When backstage, the production assistant’s responsibilities include following along with a copy of the script during each performance, tracking where the actors are and what’s happening onstage to essentially ensure that things go as planned. But Boucher makes an observation that after weeks into his current show, he no longer needs to follow along like he used to. Perhaps he’s getting more experienced and able, as he says, to simultaneously perform other light tasks such as drawing, reading, typing, email, and general online searching. The author says he is able to keep part of his awareness tuned into certain clues, which orient him within the space of the play – the sequential space of the play. This is due, he says, to his ability to visualize the actual script without having to reference it. I suppose if you know something well enough, there isn’t a need to continually refer to it.

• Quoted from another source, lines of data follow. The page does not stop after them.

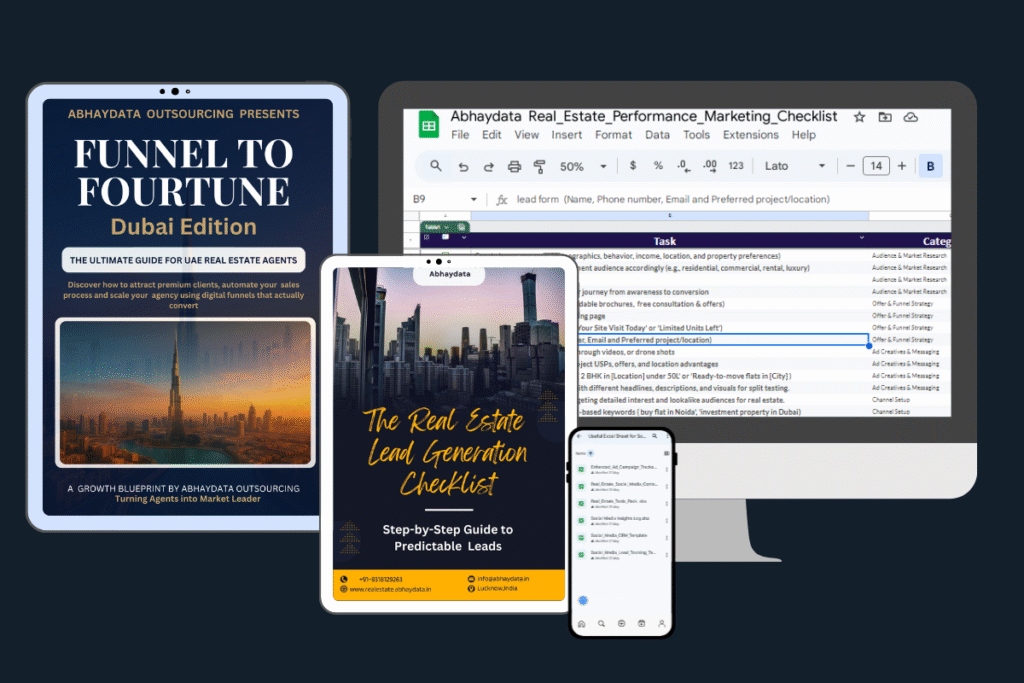Print the spreadsheet with printer icon

[514, 166]
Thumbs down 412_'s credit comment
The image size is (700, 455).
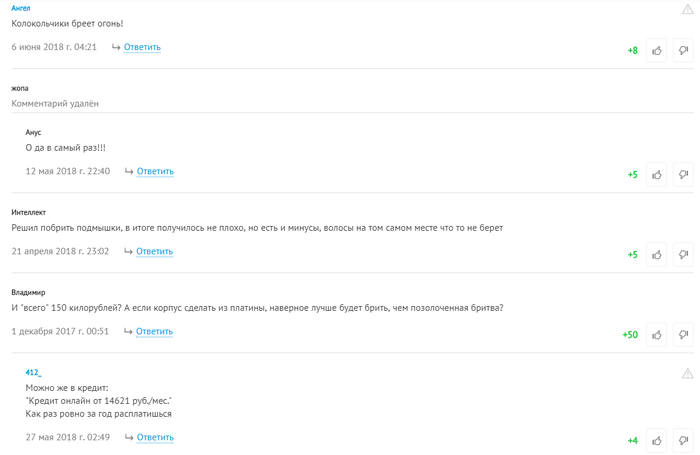[x=683, y=440]
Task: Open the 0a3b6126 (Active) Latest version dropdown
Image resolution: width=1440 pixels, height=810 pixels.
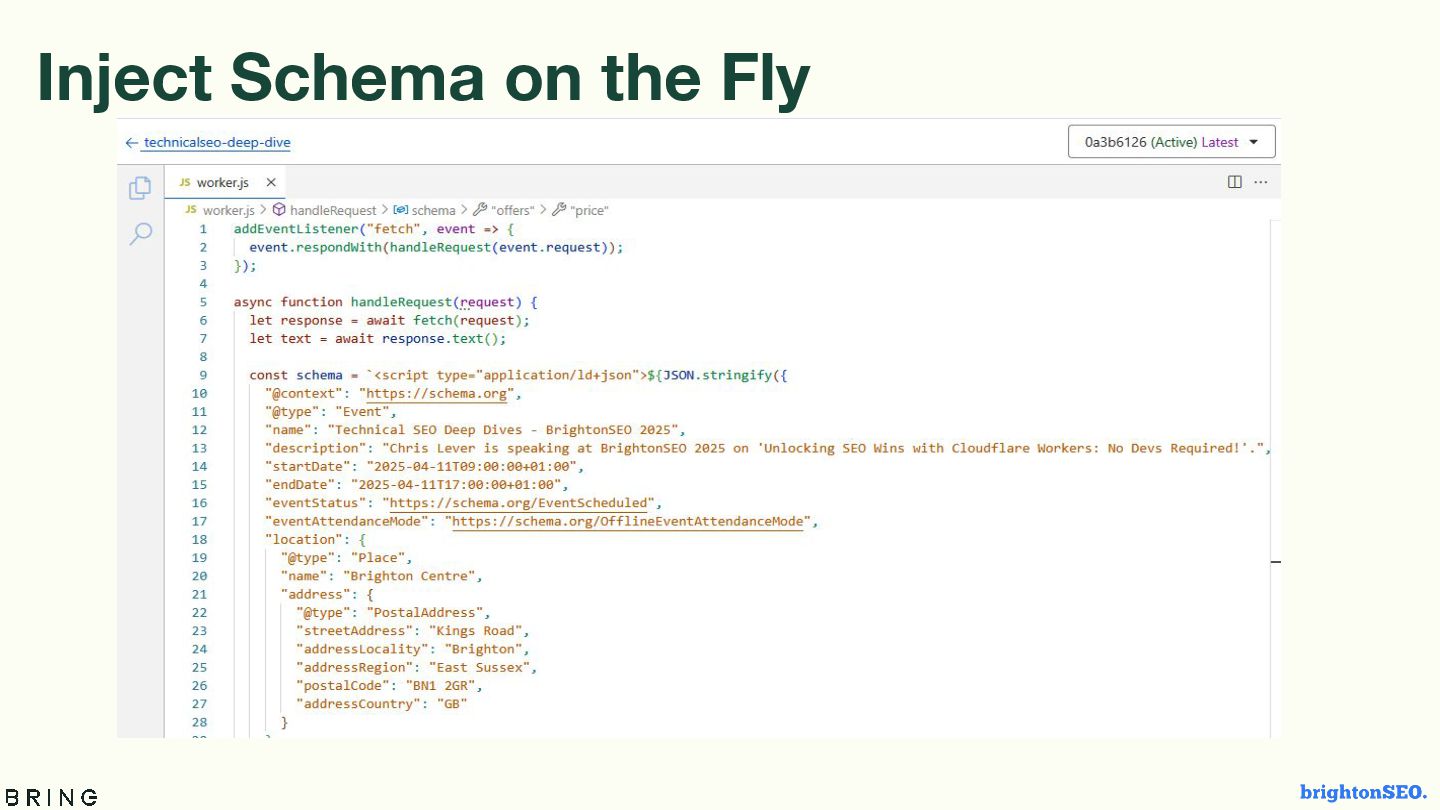Action: (x=1172, y=142)
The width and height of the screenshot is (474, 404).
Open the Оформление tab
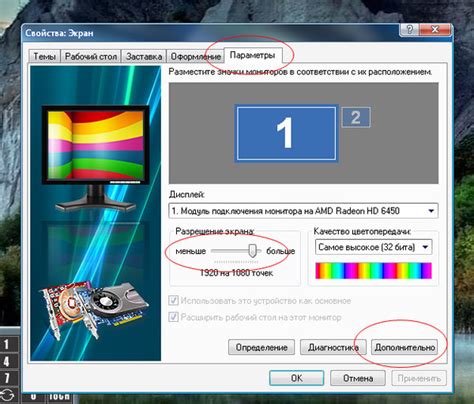coord(195,56)
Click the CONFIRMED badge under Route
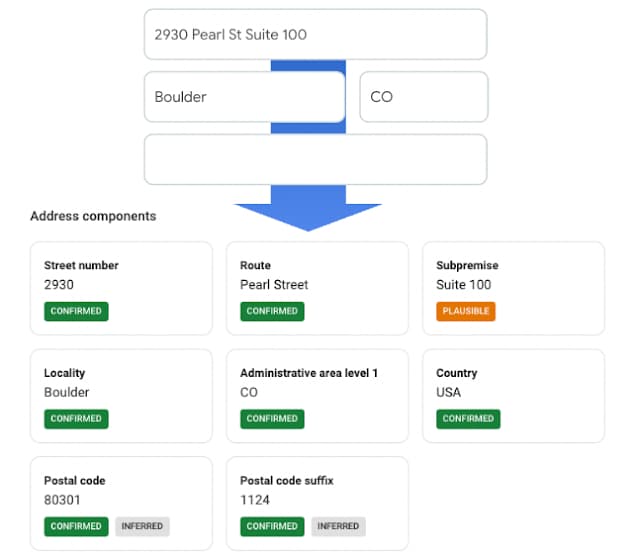This screenshot has height=560, width=640. pyautogui.click(x=272, y=311)
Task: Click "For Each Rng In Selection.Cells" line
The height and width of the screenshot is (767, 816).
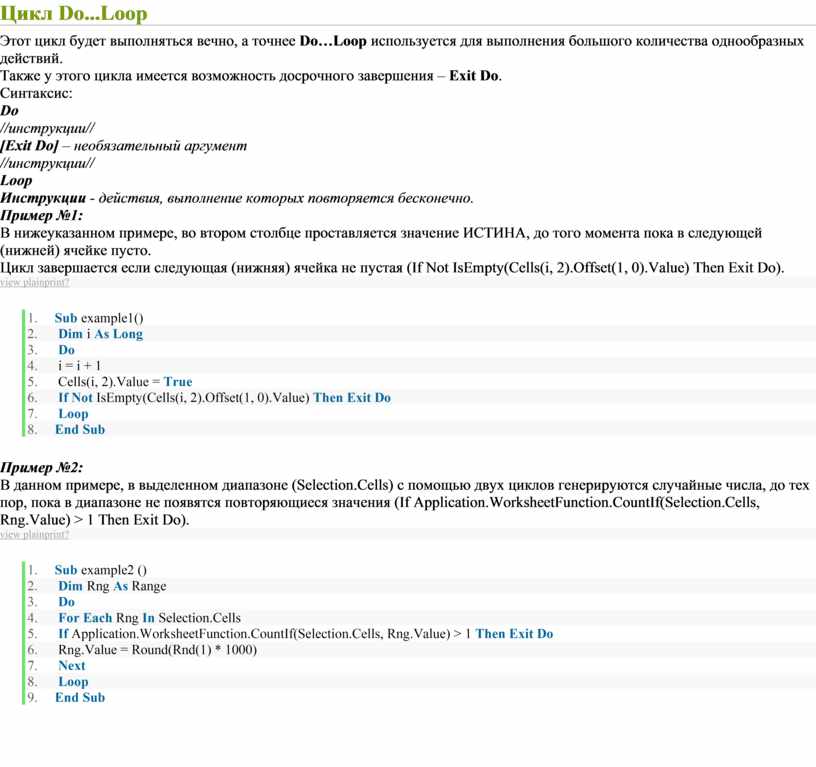Action: click(149, 618)
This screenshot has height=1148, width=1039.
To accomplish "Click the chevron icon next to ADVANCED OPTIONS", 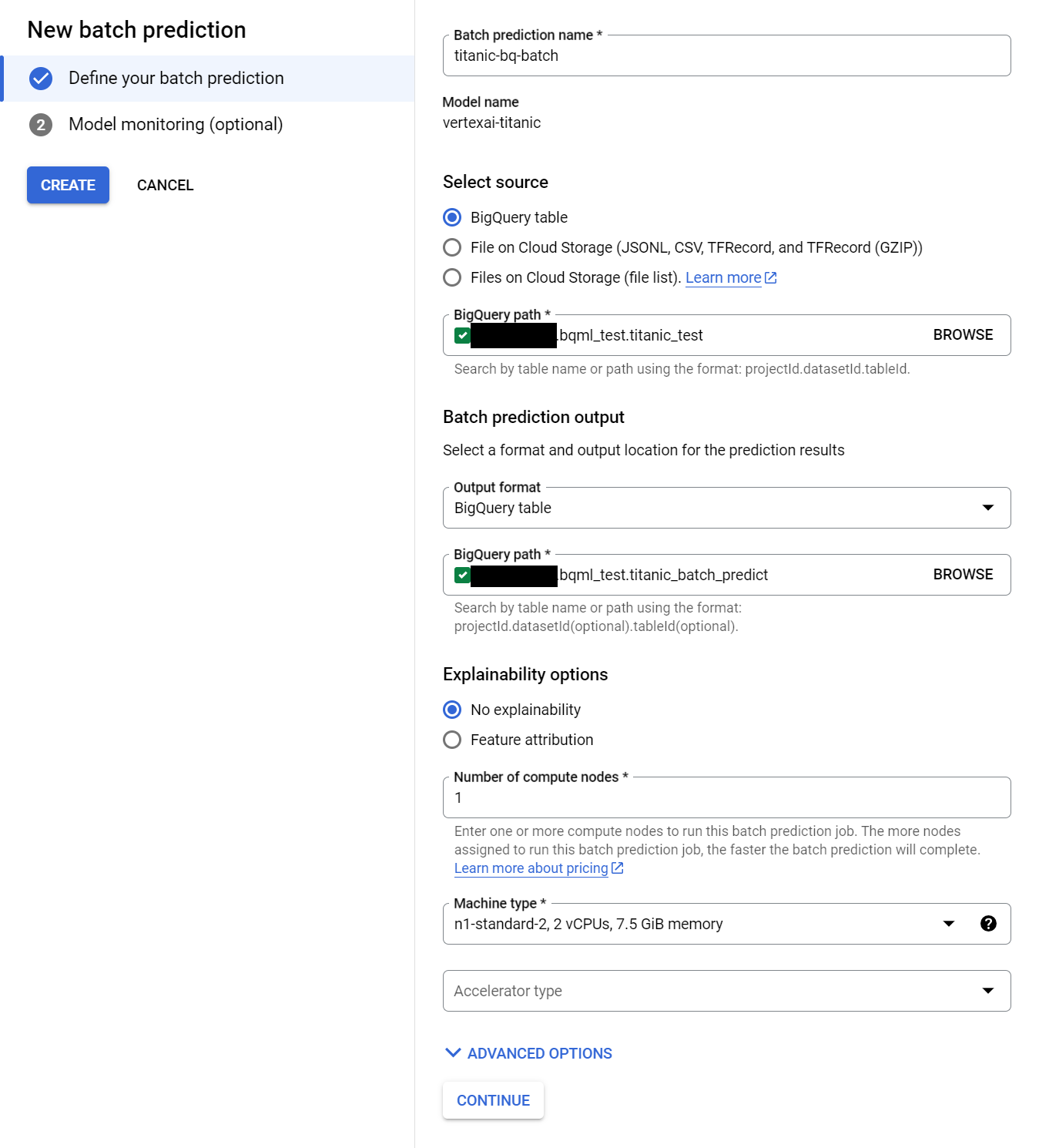I will pos(452,1053).
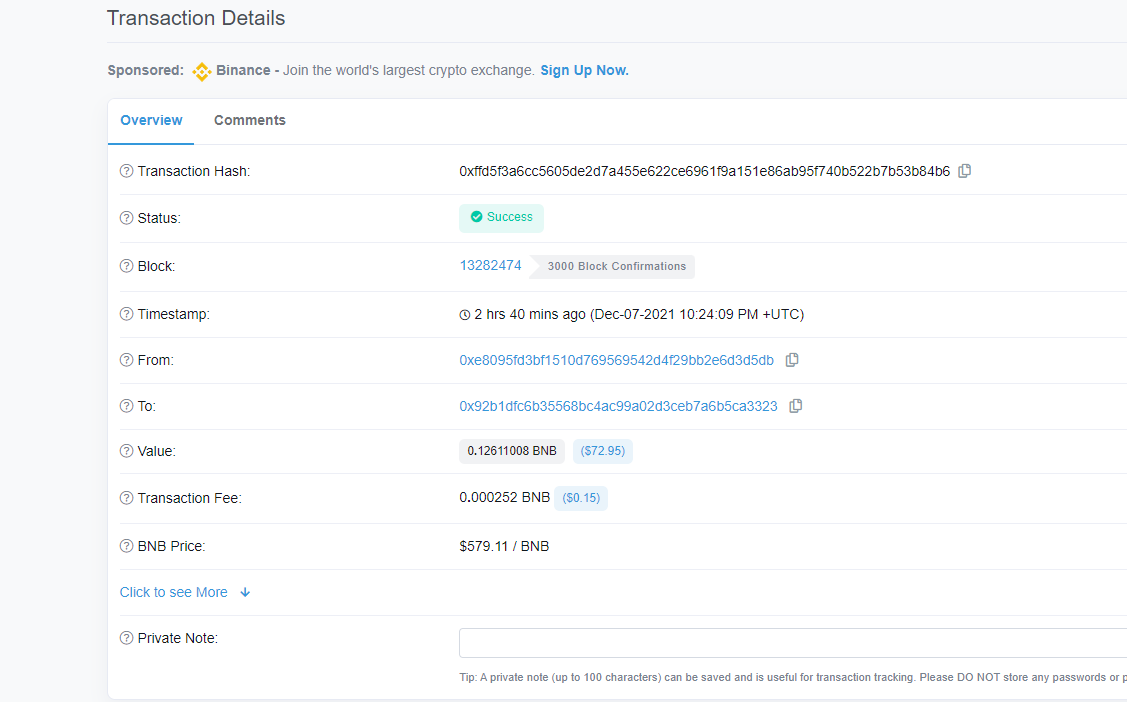Viewport: 1127px width, 702px height.
Task: Click help icon beside Block label
Action: (126, 266)
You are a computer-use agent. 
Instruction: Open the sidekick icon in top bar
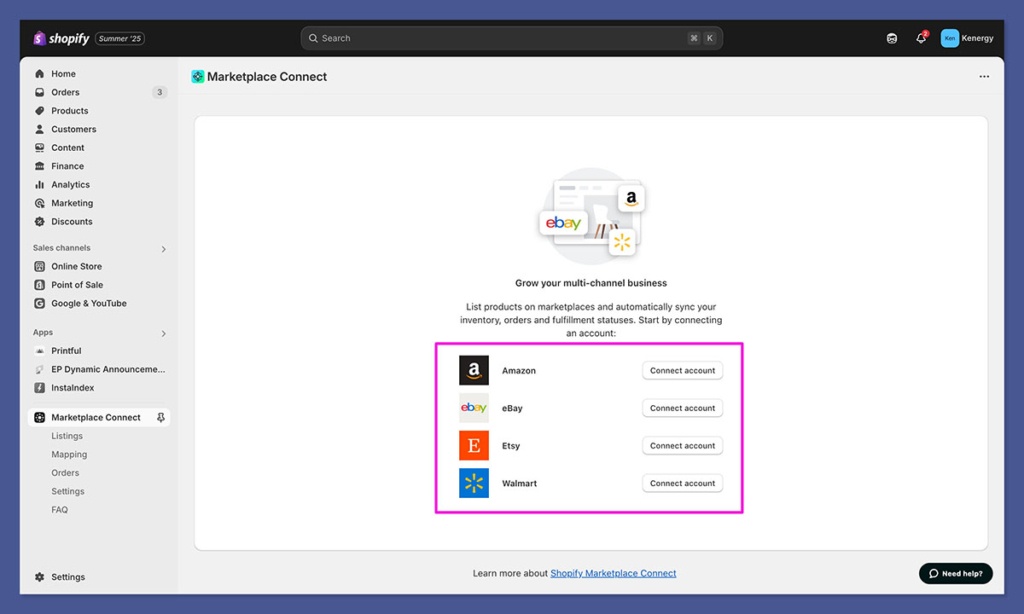tap(892, 38)
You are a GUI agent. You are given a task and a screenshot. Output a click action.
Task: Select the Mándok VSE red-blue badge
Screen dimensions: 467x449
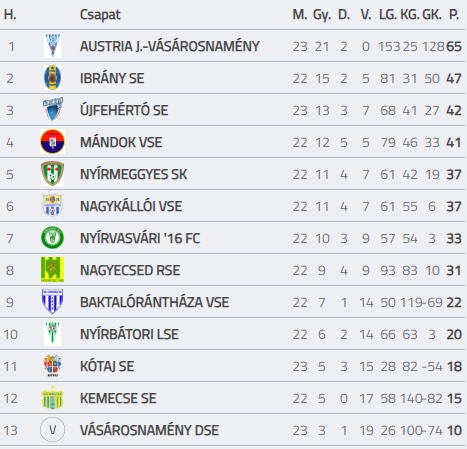[52, 142]
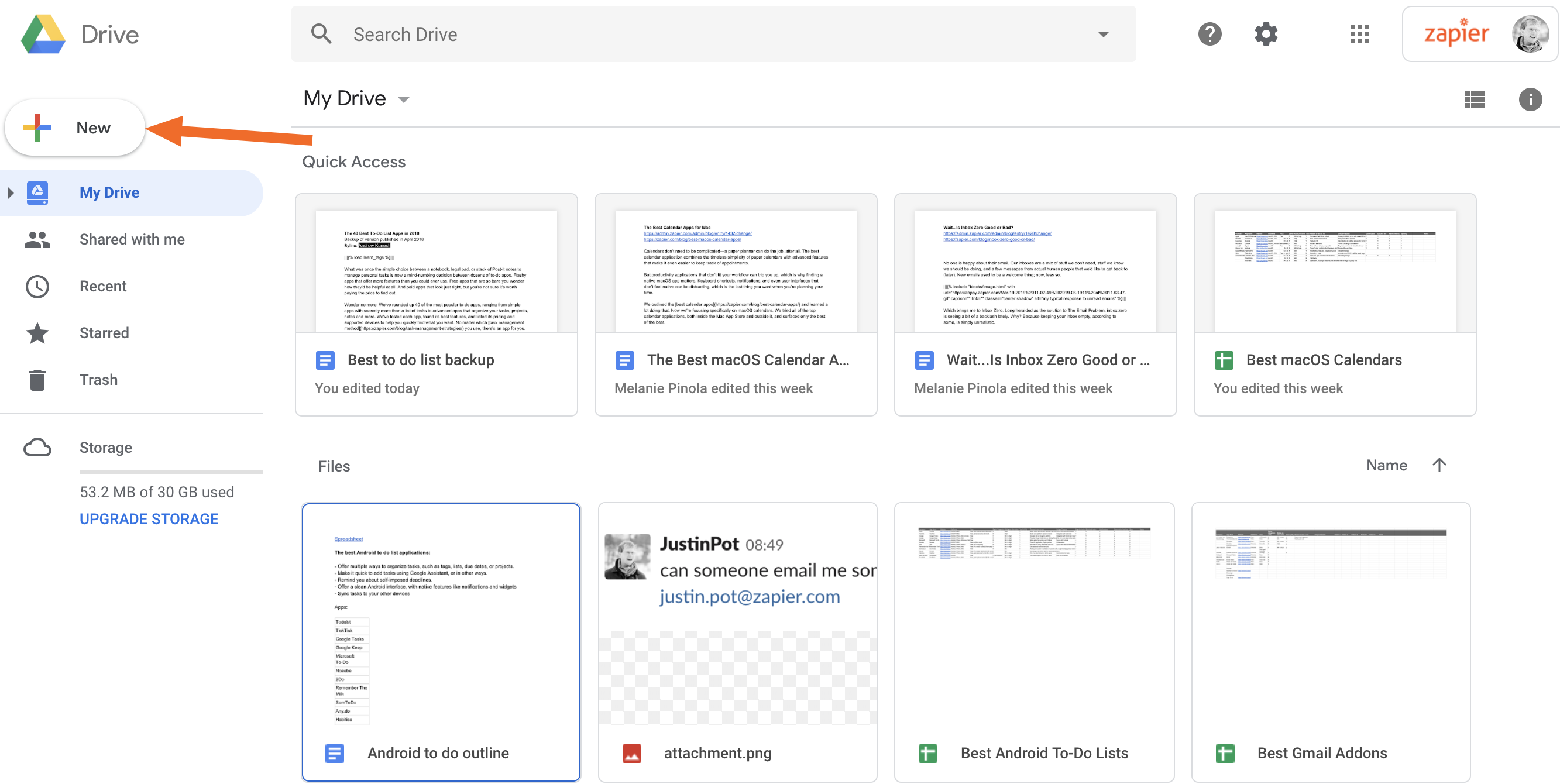The height and width of the screenshot is (784, 1560).
Task: View Recent files
Action: pos(102,286)
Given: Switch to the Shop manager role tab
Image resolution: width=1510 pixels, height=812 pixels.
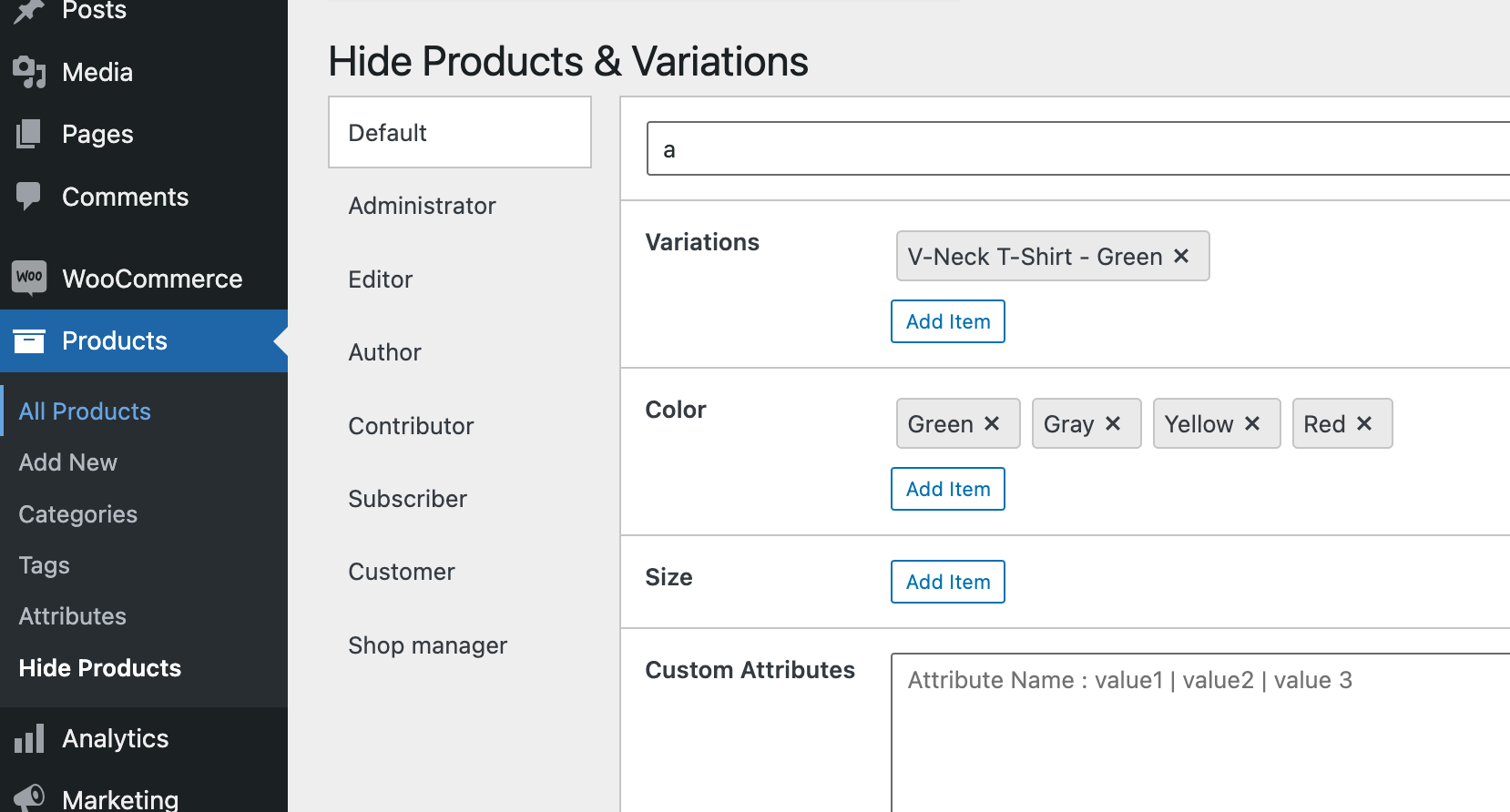Looking at the screenshot, I should click(427, 645).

Boucher divides the open script into six quadrants, with three on each page: upper left, middle left, lower left, upper right, middle right, and lower right. And apparently, he knows, by quadrants, what part of the page the actors are at any given point during the performance. This is effective for quick reference, remembering where the actual line lay within the pages of the script. He’s able to follow along with performance, keeping pace with the actors, while still maintaining some degree of attention on another task he’s doing in his spare time.
To a certain extent, this just seems like basic multi-tasking, but Boucher is interested in the spatial orientation his brain remembers and references on the script through the play. It’s almost as if he has the script before him, though he doesn’t have to sit and physically move his eyes along the page to follow, utilizing a form of procedural memory.
Perhaps it’s a bit like muscle memory – the idea that you can perform a physical task without having to refresh or rehearse beforehand – you’ve done it so many times, the action is stored away and ready to access.
Boucher goes on to relate eye tracking and his learning about saccades and fixations, an eye tracking phenomenon we’ve discussed on Eye Tracking Update before, to the way his memory jumps spatially and sequentially from node to node, or word to word. It’s an intriguing comparison.